3. No entanto, a Lei da Compra e Venda dos Bens de Consumo de 2021, em cujo corpo se consagra a garantia das coisas móveis e imóveis, define:
“O presente [regime] aplica-se aos bens [reparados] no âmbito de um contrato de prestação de serviços”(DL 84/2021: al. b) do n.º 1 do seu art.º 3.º).
4. De harmonia ainda com o que nela se dispõe:
“o profissional é responsável por qualquer [não] conformidade que se manifeste no prazo de três anos a contar da entrega do bem.” (DL 84/2021: n.º 1 do art.º 12): 3 anos, pois, de garantia em resultado do serviço prestado.
5. Perante a recusa do prestador de serviço em repor a conformidade do bem por meio da reparação, é lícito à consumidora pôr termo ao contrato, expedindo notificação nesse sentido e exigindo a restituição do montante pago (DL 84/21: iii al. a) do n.º 4 do art.º 15; ).

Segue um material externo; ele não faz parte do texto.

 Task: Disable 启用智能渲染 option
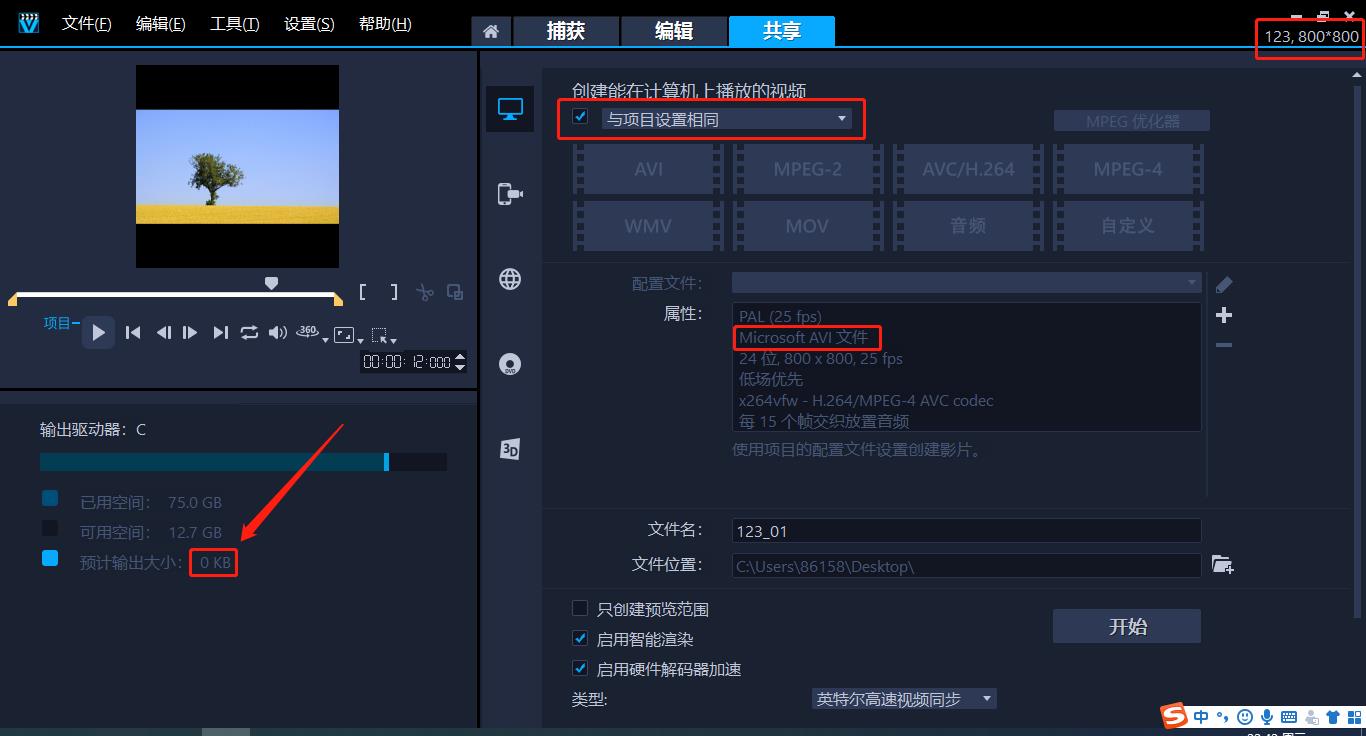[580, 638]

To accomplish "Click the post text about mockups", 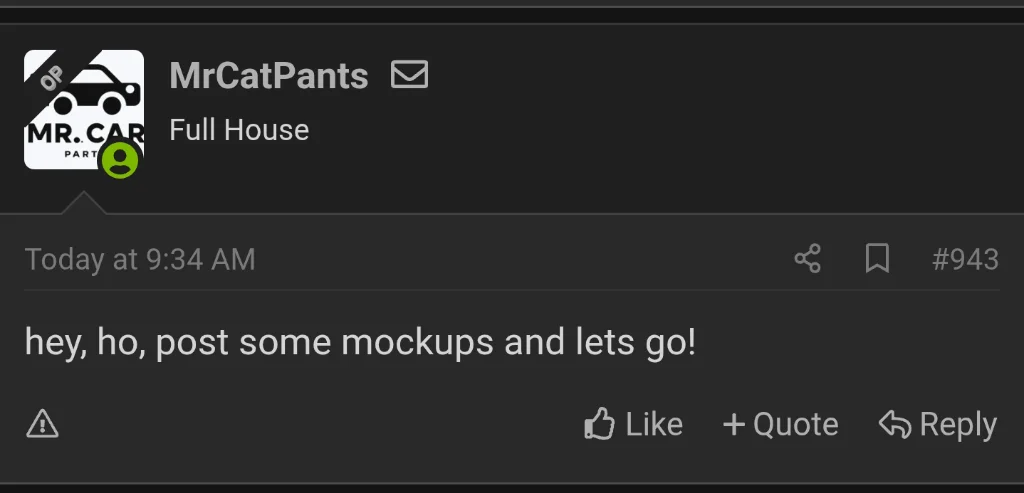I will [360, 343].
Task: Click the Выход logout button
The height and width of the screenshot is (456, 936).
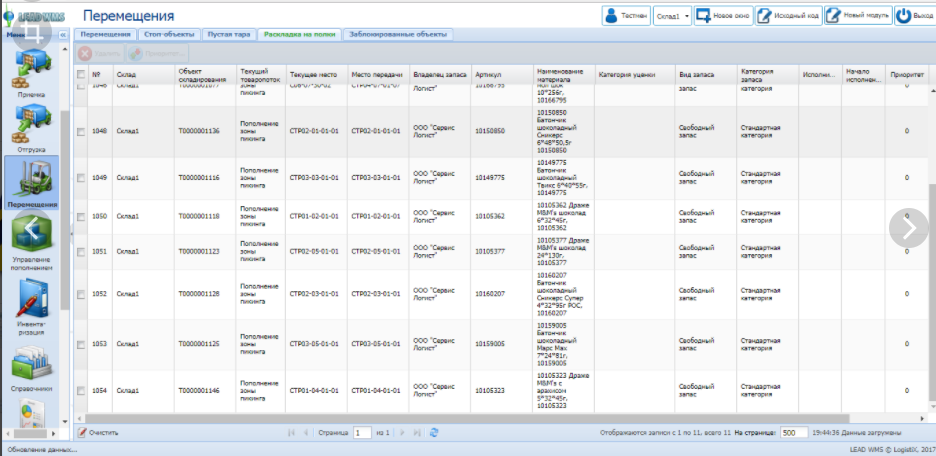Action: point(915,17)
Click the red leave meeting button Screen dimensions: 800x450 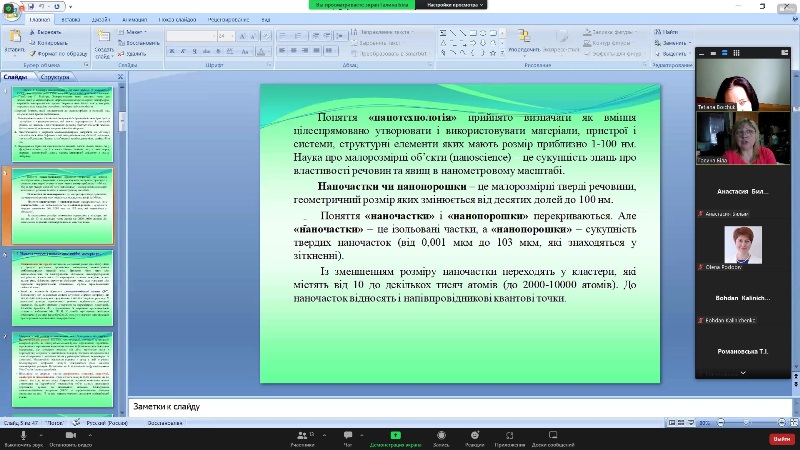[780, 438]
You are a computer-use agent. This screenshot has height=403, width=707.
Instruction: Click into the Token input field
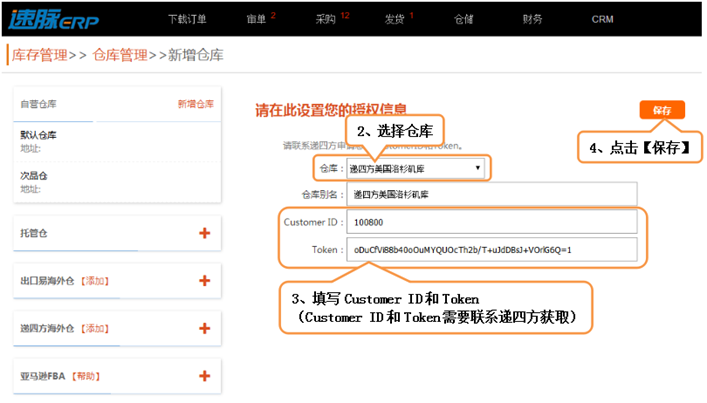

6. O direito de pôr termo ao contrato (de o resolver, como diz a lei) exerce-se mediante declaração dirigida ao profissional em que se transmite um tal propósito: por carta, correio electrónico ou qualquer outro meio susceptível de prova (DL 84/2021: n.º 1 do art.º 20).
7. O que obriga, no caso, a oficina a reembolsar, em 14 dias, o consumidor do preço pago pela reparação não conforme (DL 84/2021: n.º 6 do art.º 20).
8. Se o montante do preço pago não for devolvido em 14 dias, comete o profissional um ilícito de mera ordenação económica grave cuja coima vai de € 1.700 a € 3.000 por se tratar, no caso, de uma micro-empresa (menos de 10 trabalhadores) e é susceptível de variar consoante a dimensão da empresa (DL 84/21: n.º 6 do art.º 20; al. e) do n.º 1 do art.º 48).
9. A reclamação perante as recusas da oficina será deduzida no Livro de Reclamações disponível na empresa ou em suporte electrónico (DL 156/2005: art.º 4.º)
10. Se a oficina, entretanto, resistir à pretensão da consumidora, e não houver hipótese outra de o solucionar, é de recorrer ao Tribunal de Conflitos de Consumo de Lisboa, solicitando a reparação dos prejuízos materiais e morais em que incorreu (Lei 63/2019: art.º 3.º).
EM CONCLUSÃO
a. É de cumprimento defeituoso que se trata, o que impõe ao devedor (oficina) a obrigação de reparar o prejuízo causado (Código Civil: art.º 798)
b. No entanto, a Lei da Compra e Venda de Bens de Consumo aplica-se não só à compra e venda como a outras modalidades contratuais, designadamente ao contrato de prestação de serviços (DL 84/2021: al. b) do n.º 1 do art.º 3.º)
c. A reparação goza, pois, de análogo modo, da garantia de três anos (DL 84/2021: n.º 1 do art.º 12).
d. Se a reparação for recusada após serviço defeituoso, há que pôr termo ao contrato com a restituição do preço pago (DL84/2021: iii al. a) do n.º 4 do artigo 15)
e. Restituição em 14 dias sob pena de contra-ordenação económica grave, no caso (micro-empresa), de € 1.700 a € 3.000 (DL 84/2001: e) do n.º 1 do art.º 48).
f. A reclamação deduzir-se-á no Livro respectivo (DL 156/2005: art.º 4.º).
g. No limite, recurso ao Tribunal Conflitos de Consumo de Lisboa para se dirimir o litígio (Lei 24/96: n.º 2 do art.º 14).